Winfried Nerdinger’s essay on Bauhaus architecture under National Socialism — translated from his definitive book on the subject, published in 1993 — is essential reading. It provides evidence of Gropius’s aspiration during the first half of the 1930s to nationalize modern art and architecture along specifically German lines. It also documents Gropius’s involvement in the 1934 German People-German Work exhibition, a show of Aryan propaganda, and his membership in the Reichskulturkammer, the cultural arm of the Nazi government established in 1933 by Josef Goebbels. Gropius’s emigration to England in 1934 was motivated not by political but by financial reasons. Even after his arrival at Harvard in 1937, he entertained hopes for another two years of returning to Germany and went to considerable lengths to avoid offending German contacts, lending support to former Bauhaus students (like Ernst Neufert) who had become Nazi collaborators. Nerdinger notes the “astonishing” number of Gropius employees and students who ended up in powerful positions in the Third Reich: Neufert became Albert Speer’s commissioner for issues of standardization, Hans Dustmann became the architect of the Hitler Jugend, and Otto Meyer-Ottens was chief construction supervisor under Herbert Rimpl. Obviously their close association with the Bauhaus director was no bar to their careers. Nerdinger also provides the first carefully detailed account of Mies’s involvements with the Nazis, which were not insignificant; however, Nerdinger characterizes Mies, unlike Gropius, as basically apolitical and conservative — an architect who could readily transfer his formal principles to any context — rather than someone who cared much about party politics.

Nerdinger characterizes Mies, unlike Gropius, as basically apolitical and conservative—an architect who could readily transfer his formal principals to any context—rather than someone who cared much about party politics.

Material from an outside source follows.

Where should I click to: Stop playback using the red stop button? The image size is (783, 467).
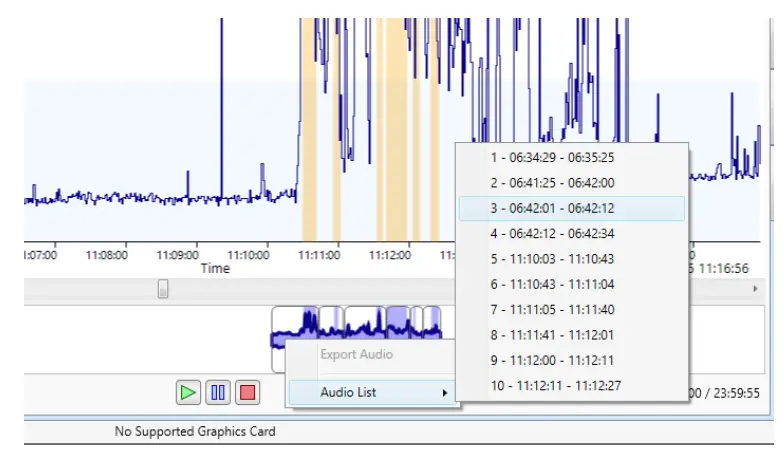coord(247,393)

Once ensconced at Harvard, Gropius, as is widely known, undertook the project of rewriting Bauhaus history in his own image, beginning with a major exhibition at the Museum of Modern Art in 1938 where he omitted documentation of the Meyer and Mies years and greatly downplayed the school’s early “expressionist” phase. (This important exhibition does not get much attention in the book.) Later, in the postwar period, as Greg Castillo points out in another valuable contribution on the Bauhaus legacy in Cold War Germany, Gropius would serve as a reconstruction consultant to the U.S. High Commander in the American zone of West Germany — in which capacity he apparently provided the CIA with contacts in the communist East — and as an American cultural ambassador. He would be regarded as one of the preeminent international spokesmen for a “democratic architecture” in the postwar period, publishing a final book titled Apollo in the Democracy a year before his death in 1969.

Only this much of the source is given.